Running Models on VaikerAI Using Python

PreviousFine-tune an Image modelNextIntroduction

Last updated 9 months ago

Learn how to integrate and run machine learning models on VaikerAI directly from your Python code, whether it's in an app, notebook, or script.

1. Install the Python Library

To interact with VaikerAI, you'll need to install our open-source Python client. Use pip to install it:

pip install vaikerai

2. Authenticate

Before running models, you'll need to authenticate with VaikerAI. Generate an API token by visiting . Copy the token and set it as an environment variable in your shell:

export REPLICATE_API_TOKEN=8UY56_....

3. Run a Model

You can run any public model on VaikerAI with just a few lines of Python. Here’s an example that uses the stability-ai/sdxl model to generate an image based on a text prompt:

import vaikerai

output = vaikerai.run(
  "stability-ai/sdxl:39ed52f2a78e934b3ba6e2a89f5b1c712de7dfea535525255b1aa35c5565e08b",
  input={"prompt": "an iguana on the beach, pointillism"}
)
print(output)

The output will be a URL to the generated image:

['https://files.vaikerai.com/pbxt/VJyWBjIYgqqCCBEhpkCqdevTgAJbl4fg62aO4o9A0x85CgNSA/out-0.png']

4. Using Local Files as Inputs

Some models require files as input. You can use local files or provide a file's HTTPS URL.
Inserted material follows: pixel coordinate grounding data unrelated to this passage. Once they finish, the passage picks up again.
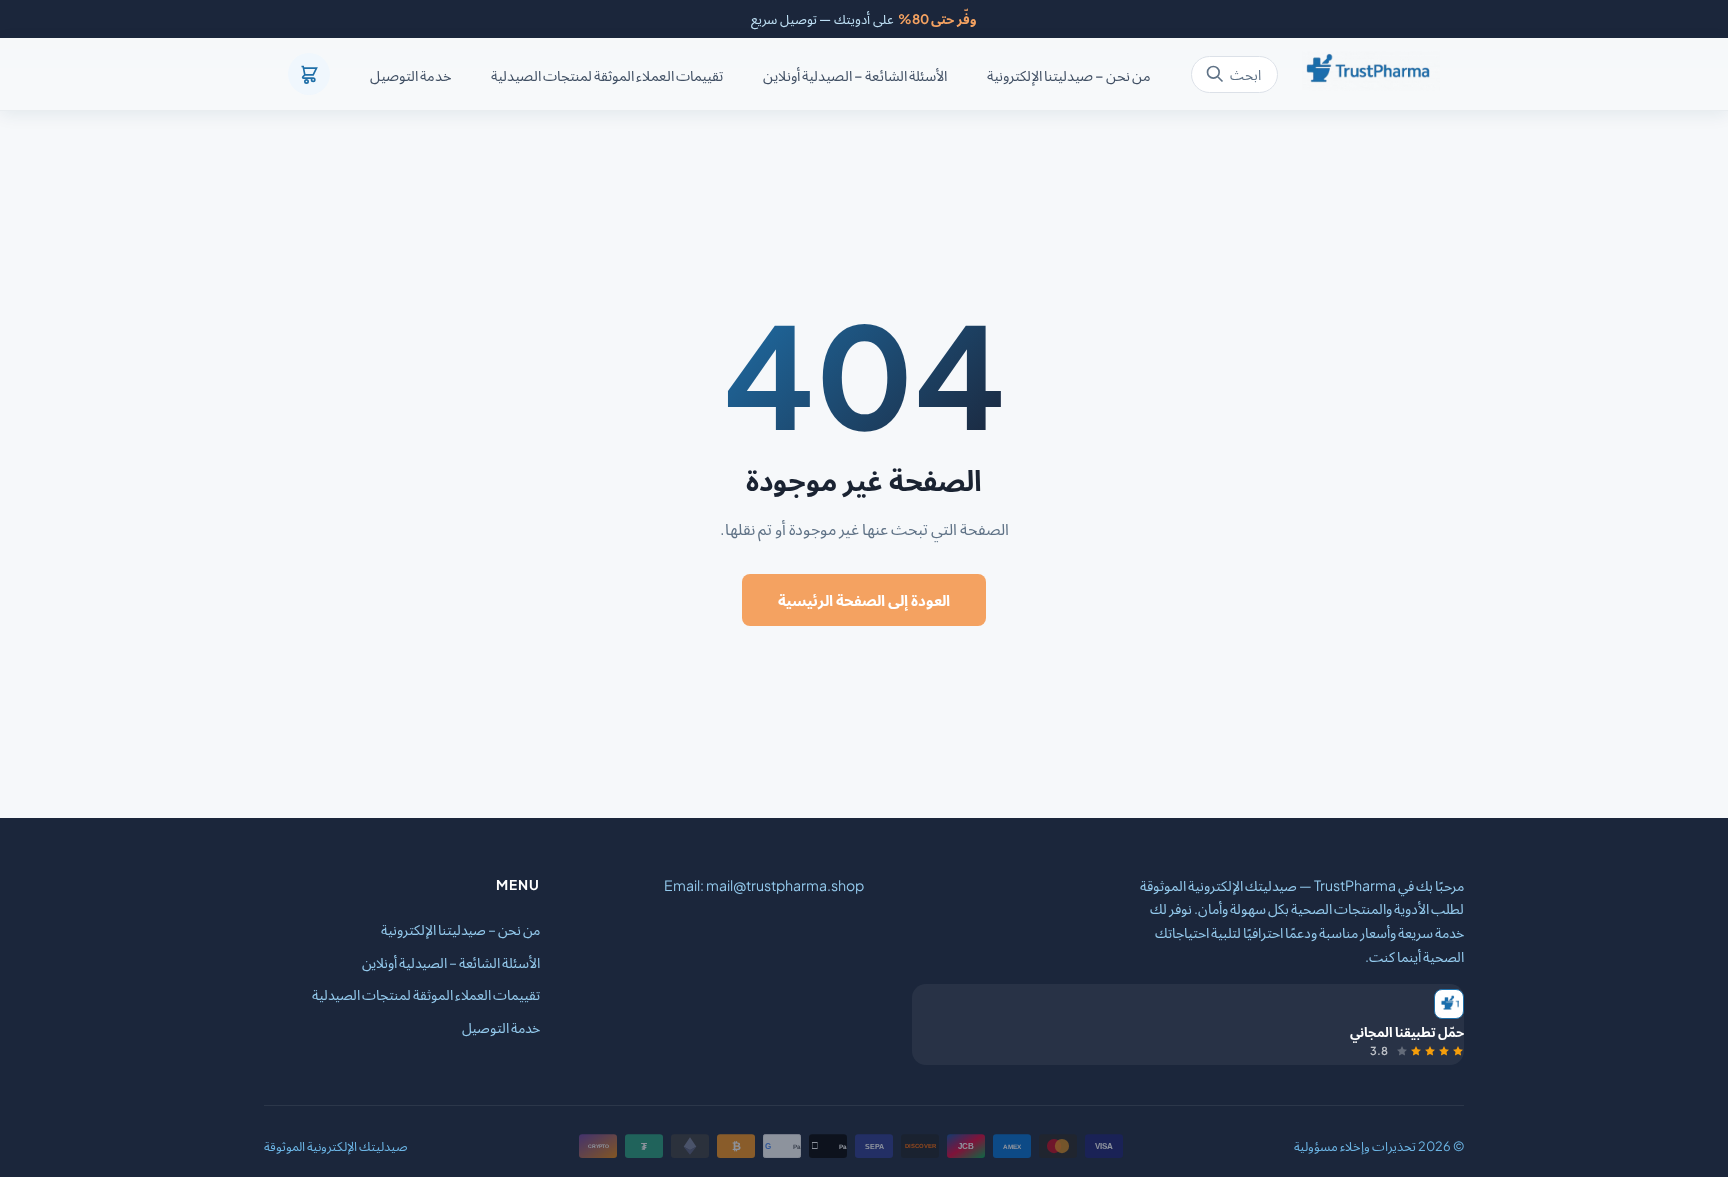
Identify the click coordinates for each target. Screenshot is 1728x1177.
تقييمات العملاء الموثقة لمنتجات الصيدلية (607, 75)
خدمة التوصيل (410, 75)
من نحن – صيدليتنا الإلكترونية (1069, 75)
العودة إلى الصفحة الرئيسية (864, 599)
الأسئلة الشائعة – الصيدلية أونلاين (855, 75)
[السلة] (309, 74)
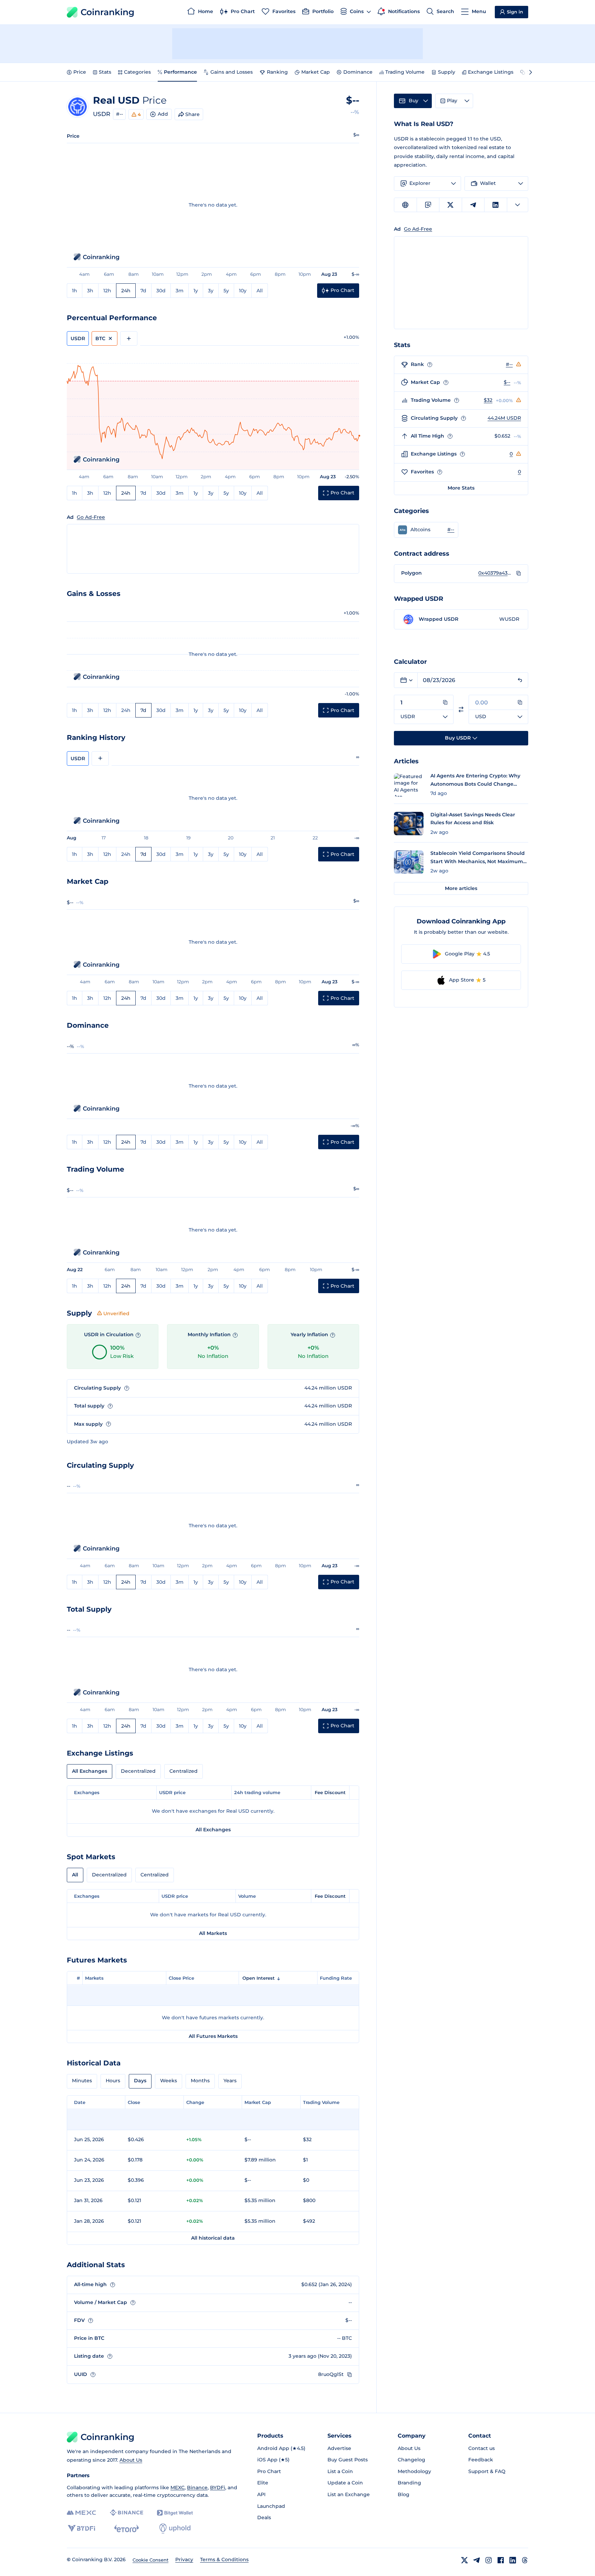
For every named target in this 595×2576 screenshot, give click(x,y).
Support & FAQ (486, 2471)
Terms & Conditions (224, 2559)
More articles (461, 888)
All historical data (213, 2238)
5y (226, 290)
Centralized (183, 1771)
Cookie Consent (150, 2560)
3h (90, 290)
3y (210, 290)
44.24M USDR (504, 418)
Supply (446, 72)
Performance (180, 72)
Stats (105, 72)
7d (143, 290)
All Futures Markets (213, 2036)
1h (74, 290)
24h (126, 290)
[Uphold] (175, 2528)
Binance (197, 2487)
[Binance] (126, 2512)
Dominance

Example: Using a Local File

Here’s an example using a local image file with the LLaVA vision model, which processes an image and a text prompt to generate a response:

import vaikerai

image = open("my_fridge.jpg", "rb")
output = vaikerai.run(
    "yorickvp/llava-13b:a0fdc44e4f2e1f20f2bb4e27846899953ac8e66c5886c5878fa1d6b73ce009e5",
    input={
        "image": image,
        "prompt": "Here's what's in my fridge. What can I make for dinner tonight?"
    }
)
print(output)

The model's response might be:

You have a well-stocked refrigerator filled with various fruits, vegetables, and ...

5. Using URLs as Inputs

If your file is already hosted online or is large, using its URL as input is more efficient.

Example: Using a URL

Here’s an example using a public HTTPS URL of an image:

image = "https://example.com/my_fridge.jpg"
output = vaikerai.run(
    "yorickvp/llava-13b:a0fdc44e4f2e1f20f2bb4e27846899953ac8e66c5886c5878fa1d6b73ce009e5",
    input={
        "image": image,
        "prompt": "Here's what's in my fridge. What can I make for dinner tonight?"
    }
)
print(output)

The model will return a text response similar to:

You have a well-stocked refrigerator filled with various fruits, vegetables, and ...

6. Handling Output

Some models stream their output as they process the input. These models return an iterator, allowing you to process each chunk of output as it becomes available.

Example: Streaming Output

Here’s how to handle streamed output from the mistralai/mixtral-8x7b-instruct-v0.1 model:

iterator = vaikerai.run(
  "mistralai/mixtral-8x7b-instruct-v0.1",
  input={"prompt": "Who was Dolly the sheep?"},
)
for text in iterator:
    print(text)
    

As the model runs, you might see output like this:

🐑
Dolly the sheep was the first mammal to be successfully cloned from an adult cell...

Next Steps


For more detailed information and advanced usage, refer to the full Python client documentation available on .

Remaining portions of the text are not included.